**ARBEITSAUFTRAG 1**
Formuliere im Text zur Aussagefähigkeit den Absatz, der mit „Bei der Beurteilung der Aussagefähigkeit“ beginnt, kürzer und behalte dabei seine wesentlichen Aussagen bei.

**VORLIEGENDER TEXT**
=====

Telekolleg - Psychologie


4

Personalauswahl und Rechtspsychologie Aussagefähigkeit

Stand: 02.11.2016 | Archiv

Richterin weist mit dem Finger auf jemanden | Bild: colourbox.com

Bei der Beurteilung der Aussagefähigkeit einer Person wird deren Fähigkeit bewertet, einen Sachverhalt zutreffend wiederzugeben. Auch wenn Zeugenaussagen nach bestem Wissen und Gewissen gemacht werden, stellen sie keine objektiven Abbildungen des beobachteten Geschehens dar, sondern sind individuelle Erinnerungen. Diese können durch eine Vielzahl von Faktoren beeinflusst sein:

Wahrnehmungseinflüsse:
Dabei ist zu beurteilen, ob die Wahrnehmungsfähigkeiten des Zeugen ausreichend sind, um die geschilderten Sachverhalte tatsächlich gesehen oder gehört zu haben.

=====

**GEZEIGTES MATERIAL**
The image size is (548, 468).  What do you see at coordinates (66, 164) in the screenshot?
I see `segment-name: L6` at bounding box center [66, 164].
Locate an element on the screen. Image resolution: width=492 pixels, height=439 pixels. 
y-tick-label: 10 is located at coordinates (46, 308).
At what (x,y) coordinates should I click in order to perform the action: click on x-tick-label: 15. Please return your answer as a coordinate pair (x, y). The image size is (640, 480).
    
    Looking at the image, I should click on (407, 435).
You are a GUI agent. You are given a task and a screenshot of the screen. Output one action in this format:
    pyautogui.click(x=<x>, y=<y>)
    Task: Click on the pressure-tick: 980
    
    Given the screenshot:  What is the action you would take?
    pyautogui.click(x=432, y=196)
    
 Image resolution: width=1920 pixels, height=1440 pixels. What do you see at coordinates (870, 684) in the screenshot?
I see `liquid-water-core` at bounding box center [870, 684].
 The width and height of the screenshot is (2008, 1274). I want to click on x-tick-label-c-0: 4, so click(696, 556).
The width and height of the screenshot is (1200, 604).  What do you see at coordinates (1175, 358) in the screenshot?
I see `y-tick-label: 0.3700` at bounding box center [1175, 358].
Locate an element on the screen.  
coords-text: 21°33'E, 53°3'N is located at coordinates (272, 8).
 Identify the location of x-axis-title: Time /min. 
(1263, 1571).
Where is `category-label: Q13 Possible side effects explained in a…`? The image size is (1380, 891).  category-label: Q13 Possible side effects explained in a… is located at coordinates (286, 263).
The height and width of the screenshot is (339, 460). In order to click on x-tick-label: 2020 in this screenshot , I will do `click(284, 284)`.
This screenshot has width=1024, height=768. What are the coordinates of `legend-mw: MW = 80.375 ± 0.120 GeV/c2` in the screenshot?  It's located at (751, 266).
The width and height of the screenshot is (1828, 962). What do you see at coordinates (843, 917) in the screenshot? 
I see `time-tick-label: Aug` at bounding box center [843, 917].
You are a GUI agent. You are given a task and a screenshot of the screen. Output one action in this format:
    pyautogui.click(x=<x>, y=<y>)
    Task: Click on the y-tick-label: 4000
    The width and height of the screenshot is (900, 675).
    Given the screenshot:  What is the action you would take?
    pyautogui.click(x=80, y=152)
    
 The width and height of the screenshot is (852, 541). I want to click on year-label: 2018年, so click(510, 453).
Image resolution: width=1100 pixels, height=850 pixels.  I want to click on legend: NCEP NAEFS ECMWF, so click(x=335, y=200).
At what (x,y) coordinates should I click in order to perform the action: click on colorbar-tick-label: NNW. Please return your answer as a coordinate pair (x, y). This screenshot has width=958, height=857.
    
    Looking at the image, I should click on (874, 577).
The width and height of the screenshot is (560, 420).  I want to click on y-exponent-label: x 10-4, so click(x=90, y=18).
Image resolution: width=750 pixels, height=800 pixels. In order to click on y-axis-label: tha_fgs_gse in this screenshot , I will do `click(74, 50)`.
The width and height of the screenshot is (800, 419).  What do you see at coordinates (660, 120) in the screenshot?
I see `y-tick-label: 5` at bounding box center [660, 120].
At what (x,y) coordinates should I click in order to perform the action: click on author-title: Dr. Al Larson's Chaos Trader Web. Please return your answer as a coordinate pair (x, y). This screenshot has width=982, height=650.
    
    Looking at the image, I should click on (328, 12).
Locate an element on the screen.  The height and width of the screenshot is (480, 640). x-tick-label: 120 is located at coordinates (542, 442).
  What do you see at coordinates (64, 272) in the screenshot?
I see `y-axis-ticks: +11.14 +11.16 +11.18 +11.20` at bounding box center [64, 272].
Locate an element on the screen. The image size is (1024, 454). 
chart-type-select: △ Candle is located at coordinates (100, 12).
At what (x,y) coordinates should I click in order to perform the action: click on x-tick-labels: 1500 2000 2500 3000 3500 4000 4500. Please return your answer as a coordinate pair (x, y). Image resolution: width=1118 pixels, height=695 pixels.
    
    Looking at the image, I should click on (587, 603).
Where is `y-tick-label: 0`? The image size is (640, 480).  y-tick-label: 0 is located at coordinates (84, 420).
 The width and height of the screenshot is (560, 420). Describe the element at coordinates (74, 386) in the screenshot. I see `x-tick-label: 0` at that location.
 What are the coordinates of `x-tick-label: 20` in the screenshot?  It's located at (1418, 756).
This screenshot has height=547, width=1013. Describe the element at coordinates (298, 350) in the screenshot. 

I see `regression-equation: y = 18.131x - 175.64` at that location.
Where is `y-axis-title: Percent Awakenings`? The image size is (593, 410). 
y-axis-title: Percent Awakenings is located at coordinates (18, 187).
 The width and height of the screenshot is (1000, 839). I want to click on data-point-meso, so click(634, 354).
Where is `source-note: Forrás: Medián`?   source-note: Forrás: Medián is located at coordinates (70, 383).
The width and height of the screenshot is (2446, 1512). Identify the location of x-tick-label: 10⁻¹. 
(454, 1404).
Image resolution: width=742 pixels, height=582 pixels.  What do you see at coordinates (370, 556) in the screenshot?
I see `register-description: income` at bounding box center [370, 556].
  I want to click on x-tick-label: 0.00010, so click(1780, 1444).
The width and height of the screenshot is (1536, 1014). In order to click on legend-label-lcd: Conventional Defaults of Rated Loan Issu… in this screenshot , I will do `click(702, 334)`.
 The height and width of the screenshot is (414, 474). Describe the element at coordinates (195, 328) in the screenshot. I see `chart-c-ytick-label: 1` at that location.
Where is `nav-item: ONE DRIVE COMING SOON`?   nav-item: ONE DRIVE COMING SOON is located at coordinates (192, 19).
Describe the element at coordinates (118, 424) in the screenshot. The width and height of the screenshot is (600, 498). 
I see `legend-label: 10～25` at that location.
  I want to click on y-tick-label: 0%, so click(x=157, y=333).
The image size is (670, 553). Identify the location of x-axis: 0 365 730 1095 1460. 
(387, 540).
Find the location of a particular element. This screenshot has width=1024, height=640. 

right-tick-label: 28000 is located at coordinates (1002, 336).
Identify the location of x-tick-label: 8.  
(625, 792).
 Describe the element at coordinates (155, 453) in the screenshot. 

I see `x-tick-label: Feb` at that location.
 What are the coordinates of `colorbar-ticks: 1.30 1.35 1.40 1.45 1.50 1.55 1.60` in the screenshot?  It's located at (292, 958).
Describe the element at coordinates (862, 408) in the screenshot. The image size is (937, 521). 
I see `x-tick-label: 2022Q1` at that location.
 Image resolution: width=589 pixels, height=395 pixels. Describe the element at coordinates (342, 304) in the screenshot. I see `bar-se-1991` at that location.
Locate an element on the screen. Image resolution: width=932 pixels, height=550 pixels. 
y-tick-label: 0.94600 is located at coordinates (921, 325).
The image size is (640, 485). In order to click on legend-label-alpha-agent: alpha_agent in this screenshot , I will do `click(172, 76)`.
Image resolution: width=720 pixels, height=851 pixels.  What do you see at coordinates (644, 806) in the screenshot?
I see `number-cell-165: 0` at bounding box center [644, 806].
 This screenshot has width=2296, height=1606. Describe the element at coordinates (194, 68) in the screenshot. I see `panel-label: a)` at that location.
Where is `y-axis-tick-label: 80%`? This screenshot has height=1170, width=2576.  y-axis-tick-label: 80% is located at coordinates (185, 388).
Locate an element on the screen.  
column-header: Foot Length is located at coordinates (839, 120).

=====

**ARBEITSAUFTRAG 2**
Gib in den Datensätzen den Abschnitt von der Zeile mit „Describe the element at coordinates (862, 408)“ bis einschließlich zum Ende der Datensätze unverändert wieder.

**LÖSUNG DER AUFGABE 1**
Die Beurteilung der Aussagefähigkeit prüft, ob eine Person einen Sachverhalt zutreffend wiedergeben kann. Zeugenaussagen sind auch bei bestem Wissen und Gewissen keine objektiven Abbildungen des Geschehens. Sie sind individuelle Erinnerungen, die von vielen Faktoren beeinflusst sein können.

**LÖSUNG DER AUFGABE 2**
Describe the element at coordinates (862, 408) in the screenshot. The image size is (937, 521). 
I see `x-tick-label: 2022Q1` at that location.
 Image resolution: width=589 pixels, height=395 pixels. Describe the element at coordinates (342, 304) in the screenshot. I see `bar-se-1991` at that location.
Locate an element on the screen. Image resolution: width=932 pixels, height=550 pixels. 
y-tick-label: 0.94600 is located at coordinates (921, 325).
The image size is (640, 485). In order to click on legend-label-alpha-agent: alpha_agent in this screenshot , I will do `click(172, 76)`.
Image resolution: width=720 pixels, height=851 pixels.  What do you see at coordinates (644, 806) in the screenshot?
I see `number-cell-165: 0` at bounding box center [644, 806].
 This screenshot has width=2296, height=1606. Describe the element at coordinates (194, 68) in the screenshot. I see `panel-label: a)` at that location.
Where is `y-axis-tick-label: 80%`? This screenshot has height=1170, width=2576.  y-axis-tick-label: 80% is located at coordinates (185, 388).
Locate an element on the screen.  
column-header: Foot Length is located at coordinates (839, 120).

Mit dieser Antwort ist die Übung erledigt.